* **PROBLEM DESCRIPTION**:
Search the material below for the string "agent" and copy each line where it appears.

* **INPUT DATA**:

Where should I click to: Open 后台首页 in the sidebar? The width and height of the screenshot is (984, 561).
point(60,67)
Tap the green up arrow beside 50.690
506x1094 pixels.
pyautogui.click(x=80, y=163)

--

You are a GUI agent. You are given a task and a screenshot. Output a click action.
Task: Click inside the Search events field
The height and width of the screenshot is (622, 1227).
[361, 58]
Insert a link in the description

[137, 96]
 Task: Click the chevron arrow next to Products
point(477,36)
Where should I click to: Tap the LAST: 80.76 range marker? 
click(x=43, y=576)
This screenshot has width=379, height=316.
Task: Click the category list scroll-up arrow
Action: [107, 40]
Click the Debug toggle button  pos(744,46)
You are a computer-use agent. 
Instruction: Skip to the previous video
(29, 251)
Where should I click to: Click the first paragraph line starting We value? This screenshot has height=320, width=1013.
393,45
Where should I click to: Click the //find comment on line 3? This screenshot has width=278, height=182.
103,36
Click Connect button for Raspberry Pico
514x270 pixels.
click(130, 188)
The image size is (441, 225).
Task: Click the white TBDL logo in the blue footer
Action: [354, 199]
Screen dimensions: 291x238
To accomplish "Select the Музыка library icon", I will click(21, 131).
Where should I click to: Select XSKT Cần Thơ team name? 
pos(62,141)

---

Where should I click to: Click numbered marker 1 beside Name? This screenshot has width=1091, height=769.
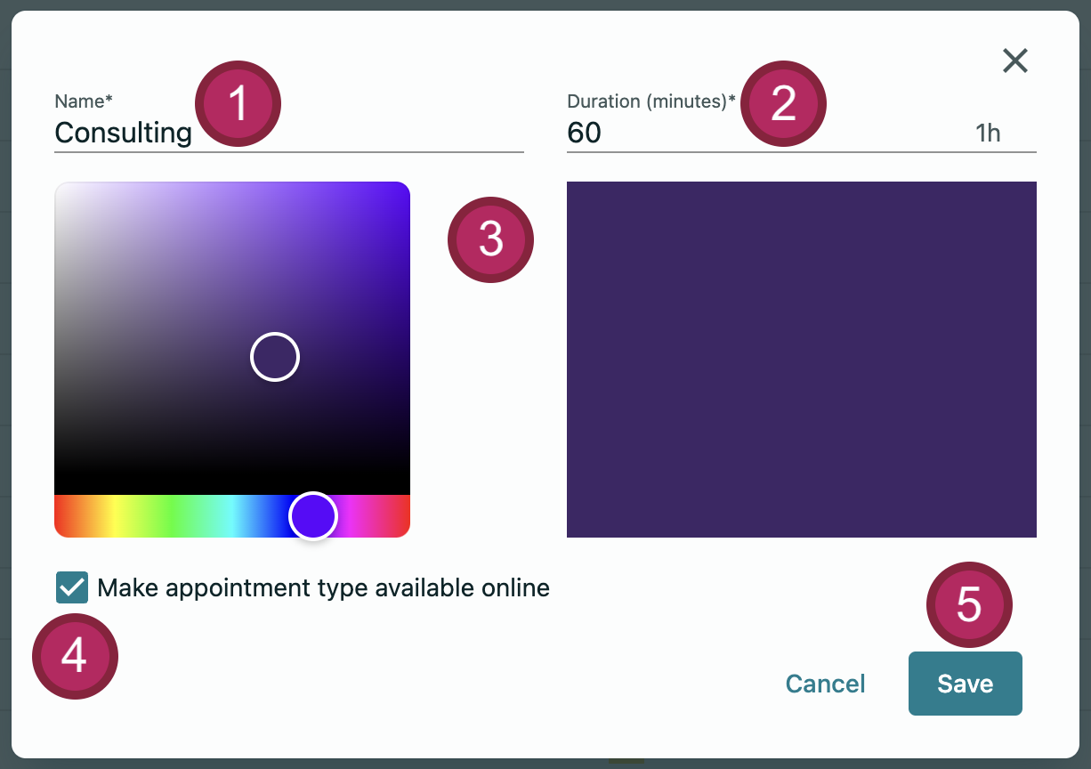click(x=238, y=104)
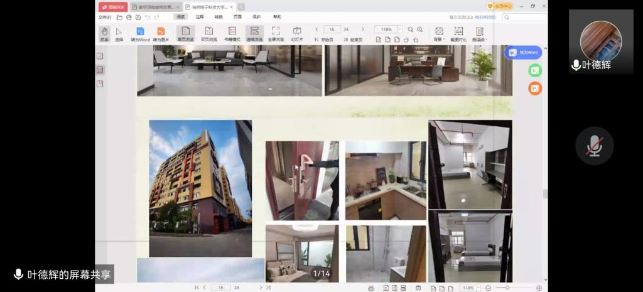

* **SOLUTION BELOW**:
You are a GUI agent. You are given a task and a screenshot. Output a click action.
You are a computer-use agent. 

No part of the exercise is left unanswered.